Maggi Glasscoe
NASA
New investigations
of the spreading of Earth's crust in
Antarctica may change existing estimates of tectonic plate
motion around the Pacific Ocean Basin.
Tectonic deformation
in western Marie Byrd Land and the
Ross Embayment area apparently occurs as the continent
separates. Possible causes of the deformation include the
separation and crustal uplift caused by isostatic rebound
following the last glacial maximum, about 14,000 years ago.
Isostatic
adjustment is vertical movement caused when weight is added or
subtracted from parts of the Earth's crust. When a glacier is
at its heaviest, the crust falls; as it melts or moves from that
part, the crust rises.
"It is
widely accepted that the Ross Sea region is
undergoing active deformation, but the rates and causes of deformation
are essentially unknown. Tectonic extension may be occurring in
the Ross Embayment during the current separation of West and East
Antarctica," said Dr. Bruce Luyendyk, principal investigator
and chair of the Geology Department, University of California
Santa Barbara.
To measure
isostatic rebound and tectonic deformation,
researchers have installed three autonomous, continuously recording
global positioning system (GPS) stations on outcrops in western
Marie Byrd Land in concert with a series of stations in the Transantarctic
Mountains. This enables scientists to collect data from a large
area across the Ross Embayment. Data has been acquired since 1998
and will continue to be monitored for the next several years.
Scientists
plan site visits to evaluate and upgrade equipment and to collect
data.
"So far,
the data indicate that spreading is occurring
across the Ross Embayment," said Dr.
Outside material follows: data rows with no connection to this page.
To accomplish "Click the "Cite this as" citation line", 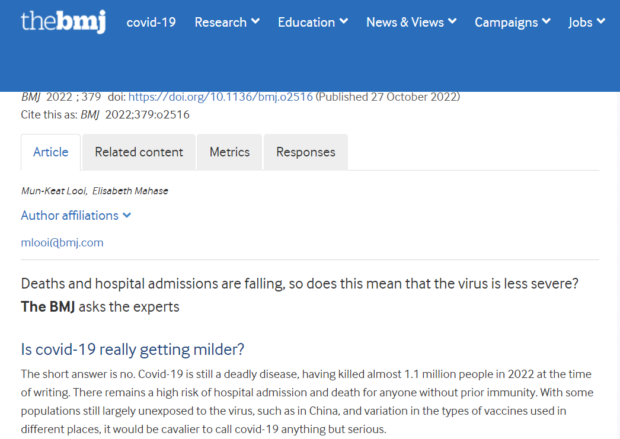I will pyautogui.click(x=106, y=115).
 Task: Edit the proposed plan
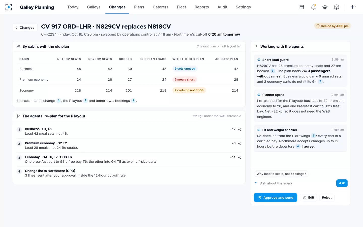[x=308, y=197]
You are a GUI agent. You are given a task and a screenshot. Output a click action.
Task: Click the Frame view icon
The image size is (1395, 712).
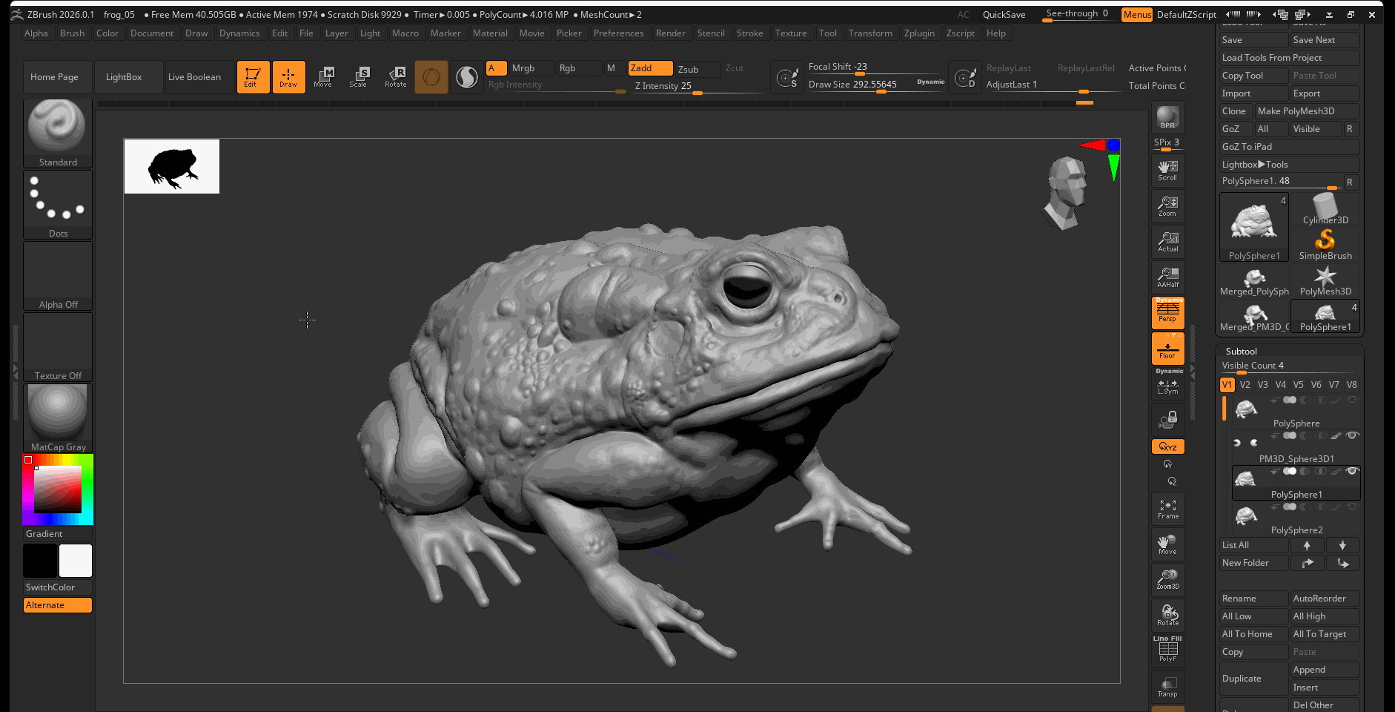coord(1167,509)
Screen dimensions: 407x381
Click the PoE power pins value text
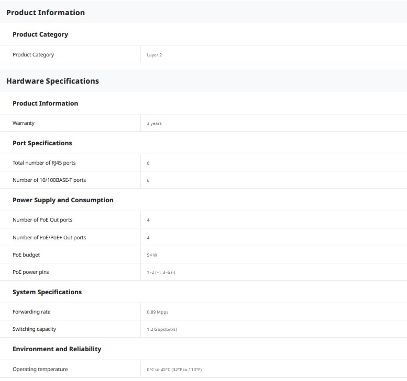161,273
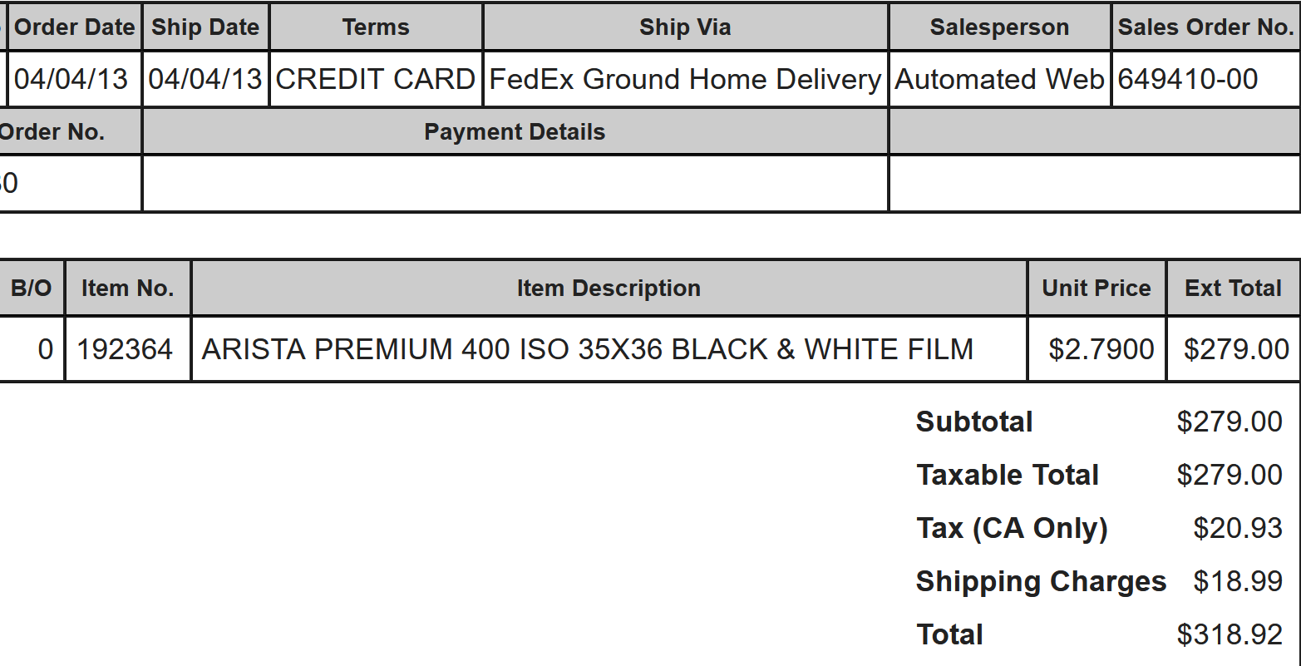Select the FedEx Ground Home Delivery cell
This screenshot has height=666, width=1301.
coord(685,79)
Andrea Donnellan, co-investigator
of the project at NASA's Jet Propulsion
Laboratory, Pasadena, Calif. "Future measurements will refine
the number."
The joint
JPL and UCSB project brings together experts in
Antarctic geology and tectonics, tectonic geodesy, and
lithospheric deformation. Funding is from the National
Science Foundation Office of Polar Programs and NASA's Office
of Earth Science Enterprise, Washington, D.C. Donnellan and Luyendyk
are co-authors of a paper to be presented at the American Geophysical
Union meeting in San Francisco on December 18. JPL is managed
for NASA by the California Institute of Technology in Pasadena.